Noch ist das Personaltableau nicht komplett, über das Koalitionsabkommen weiß man noch nichts, allerdings zeichnen sich erste Konturen des türkis-grünen Experiments ab. Wenig überraschend kristallisiert sich eins heraus: ÖVP-Chef Sebastian Kurz und Grünen-Chef Werner Kogler haben zwar auf Augenhöhe miteinander verhandelt, auch deren Teams gingen, was man so hört, respektvoll miteinander um.
Türkis-Grün wird auf Basis des Wahlergebnisses und des Kräfteverhältnisses im Parlament eine höchst ungleiche Koalition. Von den 97 Abgeordneten stellt die ÖVP knapp drei Viertel (71 Mandate, also 73,2 Prozent), die Grünen etwa mehr als ein Viertel der Mandatare (26 Mandate, also 26,8 Prozent). Eine so ungleiche Koalition gab es in Österreich erst zweimal seit 1945: Fred Sinowatz (1983) und Wolfgang Schüssel-2 (2002/03).

**AUSGANGSDATEN**

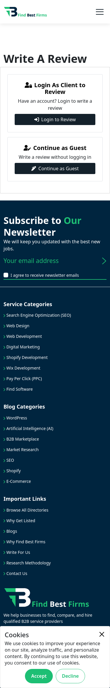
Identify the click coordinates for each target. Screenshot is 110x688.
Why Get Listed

**ÜBUNGSAUFGABEN**
1. Beantworte zum Lesetext diese Fragen:
(a) Wer ist Chef der Grünen?
(b) Wie viele Mandate stellt die ÖVP?
(c) In welchem Jahr gab es unter Fred Sinowatz eine ähnlich ungleiche Koalition?
2. Gib einen Abschnitt aus dem Lesetext wörtlich wieder: Beginne bei den Worten „Noch ist das“ und höre nach „Wolfgang Schüssel-2 (2002/03).“ auf.
Die Daten werden hier nicht benötigt.

**LÖSUNGEN**
1.
(a) Werner Kogler
(b) 71 Mandate
(c) 1983

2.
Noch ist das Personaltableau nicht komplett, über das Koalitionsabkommen weiß man noch nichts, allerdings zeichnen sich erste Konturen des türkis-grünen Experiments ab. Wenig überraschend kristallisiert sich eins heraus: ÖVP-Chef Sebastian Kurz und Grünen-Chef Werner Kogler haben zwar auf Augenhöhe miteinander verhandelt, auch deren Teams gingen, was man so hört, respektvoll miteinander um.
Türkis-Grün wird auf Basis des Wahlergebnisses und des Kräfteverhältnisses im Parlament eine höchst ungleiche Koalition. Von den 97 Abgeordneten stellt die ÖVP knapp drei Viertel (71 Mandate, also 73,2 Prozent), die Grünen etwa mehr als ein Viertel der Mandatare (26 Mandate, also 26,8 Prozent). Eine so ungleiche Koalition gab es in Österreich erst zweimal seit 1945: Fred Sinowatz (1983) und Wolfgang Schüssel-2 (2002/03).